Menurut Puan, hal ini sebenarnya hanya masalah waktu. Putri Megawati Soekarnoputri tersebut menyatakan tidak ada waktu yang cukup untuk membawa RUU TPKS ke Rapat Paripurna.
"Ini hanya masalah waktu, karena bahwa tidak ada waktu yang pas, atau cukup untuk kemudian dilakukan secara mekanisme yang ada," jelas Puan di Kompleks Parlemen Senayan pada Kamis (16/12).
Menurut Puan, pihak DPR RI ingin agar RUU TPKS dapat diputuskan sesuai dengan mekanisme yang ada. Dengan demikian, pelaksanaan undang-undang tersebut dapat dijaga agar berlaku dengan baik dan benar. Puan menegaskan bahwa DPR RI sendiri mendukung RUU TPKS untuk bisa segera disahkan menjadi undang-undang.

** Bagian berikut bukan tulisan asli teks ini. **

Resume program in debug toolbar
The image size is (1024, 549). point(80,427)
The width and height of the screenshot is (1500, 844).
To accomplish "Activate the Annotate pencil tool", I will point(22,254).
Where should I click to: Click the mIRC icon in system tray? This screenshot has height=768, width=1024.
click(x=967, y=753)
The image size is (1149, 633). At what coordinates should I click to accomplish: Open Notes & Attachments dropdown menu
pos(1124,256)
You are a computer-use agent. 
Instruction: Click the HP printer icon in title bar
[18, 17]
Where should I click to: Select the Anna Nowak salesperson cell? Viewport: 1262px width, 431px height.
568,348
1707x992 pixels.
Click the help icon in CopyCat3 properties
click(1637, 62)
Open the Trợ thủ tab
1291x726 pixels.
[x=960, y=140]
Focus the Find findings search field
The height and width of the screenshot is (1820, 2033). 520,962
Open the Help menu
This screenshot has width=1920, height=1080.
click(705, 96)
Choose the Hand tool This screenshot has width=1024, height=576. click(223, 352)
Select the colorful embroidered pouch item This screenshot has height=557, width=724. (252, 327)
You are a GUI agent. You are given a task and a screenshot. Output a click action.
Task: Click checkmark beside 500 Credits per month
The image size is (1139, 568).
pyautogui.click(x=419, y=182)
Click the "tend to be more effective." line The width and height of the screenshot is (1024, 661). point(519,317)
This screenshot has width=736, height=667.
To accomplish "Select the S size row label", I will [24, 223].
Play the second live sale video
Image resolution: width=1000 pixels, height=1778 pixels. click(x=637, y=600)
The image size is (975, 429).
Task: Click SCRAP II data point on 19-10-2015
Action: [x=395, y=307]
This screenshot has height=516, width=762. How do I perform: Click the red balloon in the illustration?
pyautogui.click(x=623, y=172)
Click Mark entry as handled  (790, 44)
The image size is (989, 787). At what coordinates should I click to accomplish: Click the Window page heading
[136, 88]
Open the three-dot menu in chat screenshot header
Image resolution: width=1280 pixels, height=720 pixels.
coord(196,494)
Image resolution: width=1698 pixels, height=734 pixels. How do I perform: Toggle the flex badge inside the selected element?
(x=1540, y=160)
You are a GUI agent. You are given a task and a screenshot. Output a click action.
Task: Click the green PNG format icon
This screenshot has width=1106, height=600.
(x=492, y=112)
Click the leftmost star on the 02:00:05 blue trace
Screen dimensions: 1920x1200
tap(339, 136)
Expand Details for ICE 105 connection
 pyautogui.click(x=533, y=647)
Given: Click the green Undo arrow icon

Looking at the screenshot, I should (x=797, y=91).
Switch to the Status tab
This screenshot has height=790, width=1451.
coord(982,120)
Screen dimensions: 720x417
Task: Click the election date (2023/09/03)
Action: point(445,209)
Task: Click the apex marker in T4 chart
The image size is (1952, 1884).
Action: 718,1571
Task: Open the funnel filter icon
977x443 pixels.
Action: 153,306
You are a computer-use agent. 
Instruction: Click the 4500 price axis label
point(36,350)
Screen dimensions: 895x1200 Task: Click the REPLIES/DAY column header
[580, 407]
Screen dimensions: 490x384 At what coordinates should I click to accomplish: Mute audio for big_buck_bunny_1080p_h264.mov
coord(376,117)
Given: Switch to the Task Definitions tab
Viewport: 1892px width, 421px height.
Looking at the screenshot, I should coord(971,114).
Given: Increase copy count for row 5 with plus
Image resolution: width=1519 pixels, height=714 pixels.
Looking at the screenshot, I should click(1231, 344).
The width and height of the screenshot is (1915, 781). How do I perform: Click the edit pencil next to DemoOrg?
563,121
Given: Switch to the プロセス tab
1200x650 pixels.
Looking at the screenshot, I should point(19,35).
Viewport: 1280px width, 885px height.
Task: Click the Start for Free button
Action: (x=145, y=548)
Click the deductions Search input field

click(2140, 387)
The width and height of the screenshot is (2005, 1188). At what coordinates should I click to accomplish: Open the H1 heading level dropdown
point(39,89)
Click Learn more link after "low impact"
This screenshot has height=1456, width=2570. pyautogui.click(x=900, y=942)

"Ini hanya masalah waktu dan tentunya pimpinan beserta DPR akan Insya Allah secepatnya pada awal masa sidang yang akan datang segera memutuskan, dan ini enggak ada masalah apa-apa," tuturnya.
Sementara itu, sikap DPR RI yang tidak memprioritaskan RUU TPKS ini disoroti oleh Wakil Ketua Bidang Akademik dan Penelitian di Sekolah Tinggi Hukum (STH) Indonesia Jentera, Bivitri Susanti. Menurtu Bivitri, DPR RI seakan lebih memprioritaskan RUU yang memiliki nilai ekonomi dan politik.
Sikap DPR RI terhadap RUU TPKS dinilainya sama dengan sikap mereka terhadap RUU Perlindungan Pekerja Rumah Tangga (RUU PRT) dan RUU Masyarakat Adat. Kedua RUU tersebut diketahui masih belum masuk ke dalam pembahasan rapat.
"RUU TPKS ini kan kering ya, sama keringnya dengan RUU PPRT dan RUU Masyarakat Adat. Itu kering banget enggak ada faedahnya buat anggota DPR. Nilai ekonomisnya enggak ada," terang Bivitri dalam konferensi pers pada Rabu (15/12) malam. "Sehingga mereka memperlakukan RUU ini parameternya itu cuma parameter ekonomi politik. Sense of crisis-nya tak ada sama sekali."